I principali risultati dell’indagine
Effetto trappola: per tre quarti delle donne intervistate, il lavoro di cura non è una scelta ma una necessità che si prolunga per anni, con una media di oltre 13 anni dedicati a tempo pieno.
Effetto sandwich: molte caregiver, soprattutto tra i 40 e i 60 anni, si trovano schiacciate tra la cura dei figli e quella dei genitori anziani.
Burn-out e rischi per la salute: il 90% dei caregiver di adulti e anziani non autosufficienti sono donne, spesso esposte a turni superiori alle 55 ore settimanali e ad alto rischio di isolamento, stress e infortuni domestici.
Partecipazione al lavoro retribuito: quasi la metà delle madri lascia il lavoro dopo la nascita del primo figlio.

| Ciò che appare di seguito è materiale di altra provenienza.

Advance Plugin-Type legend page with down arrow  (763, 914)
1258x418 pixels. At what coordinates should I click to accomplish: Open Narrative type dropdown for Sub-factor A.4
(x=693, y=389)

In Italia oltre 3,2 milioni di persone inattive hanno dichiarato di essere fuori dal mercato del lavoro a causa delle responsabilità di cura; il 95% sono donne.
Povertà in età anziana: la scarsa adesione a fondi pensione pubblici e privati espone molte lavoratrici domestiche e caregiver a un alto rischio di esclusione sociale futura.
Le raccomandazioni
Lo studio individua dieci linee di azione prioritarie:
1. Riconoscere e valorizzare il lavoro di cura non retribuito come contributo essenziale alla società e all’economia;
2. Favorire una maggiore partecipazione delle donne al lavoro retribuito per contrastare il declino demografico e sostenere il welfare;
3. Sviluppare una strategia nazionale sulla cura, in linea con gli standard internazionali ed europei;
4. Rafforzare i sistemi di previdenza sociale e prevenzione degli infortuni;
5. Promuovere campagne di sensibilizzazione per abbattere stereotipi e riconoscere dignità e pari opportunità a chi svolge lavoro di cura.